Has anyone else realised "opposite day" is a paradox? It's entirely likely that everyone else has in fact come to this conclusion, which makes it a really bad thing to put near the start (or include at all...), but listen I worked this out myself and I'm dead proud. You could argue that I'm already prouder than Simba on Prozac without this added fuel for the egotistical fires, but this is dead proud. In that people have died for my pride*, and they might just die again when I unleash this stinkbomb of a revelation unto the world**. Retreating hastily to the relatively solid ground of my point, let's consider how the possibility of an opposite day is entirely implausible. There are two situations to consider:
1) Noone declares it to be opposite day. We can fairly safely assume it to be a normal day.
2) Someone declares it to be opposite day. By the definition of opposite day, this must mean that it's a normal day.
I.e. it is opposite day if and only if it isn't opposite day.
Of course, this doesn't apply if the opposite day is planned, i.e tomorrow will be opposite day. But as most opposite day's are spontaneous, I think I may just have spared the world of a common and bewilderingly tedious topic of year seven conversation.

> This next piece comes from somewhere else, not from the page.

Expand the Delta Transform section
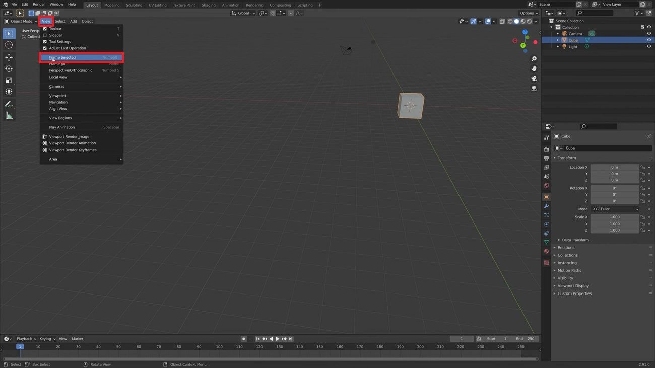The height and width of the screenshot is (368, 655). click(x=574, y=240)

On the subject of year sevens, some have started following me around. They're very giggly, female, and convinced that my hair isn't real. To them I am known as "Wiggy", wherever they got that from. As per my typical helpful, friendly and conversational nature, I extended a hand of friendship towards them in order to teach them what is going so terribly wrong with their lives and generally to make fun of them at any turn. Strangely enough, they've not just taken the hand they're practically nibbling at it's wisdom. I asked for fangirls but this is just odd and I'm not prepared to go on with it.***
Next, I'm getting old, and for this I cite two pieces of evidence. Firstly, I've started making unnecessary and unwanted noises under strain. Where have you gone, oh happy days of lifting (hypothetically. Lifting is a fairly standard exercise, and I'm using it because examples of genuine effort I've made sportingly are are far too few and far between for this. "De ye even lift?" No. Never) without an involuntary accompanying grunt? I miss happy hours of silence, silence free from the embarrassment and strange glares that accompany a slight hum of strain as I ascend the fifth stair. Silence free from the rapid outward breath with the throw of a tennis ball that sounds EXACTLY like a fart. Secondly, a long story involving a glockenspiel happened to me the other week, and I've told the same person six times. Six times. Even more befuddling is that each time they forgot about it as well, until I reminded them I'd already told them. So we're all getting old together, which is entirely normal. Nothing to worry about? No I'm not going to tell you about the Glockenspiel (with a capital G).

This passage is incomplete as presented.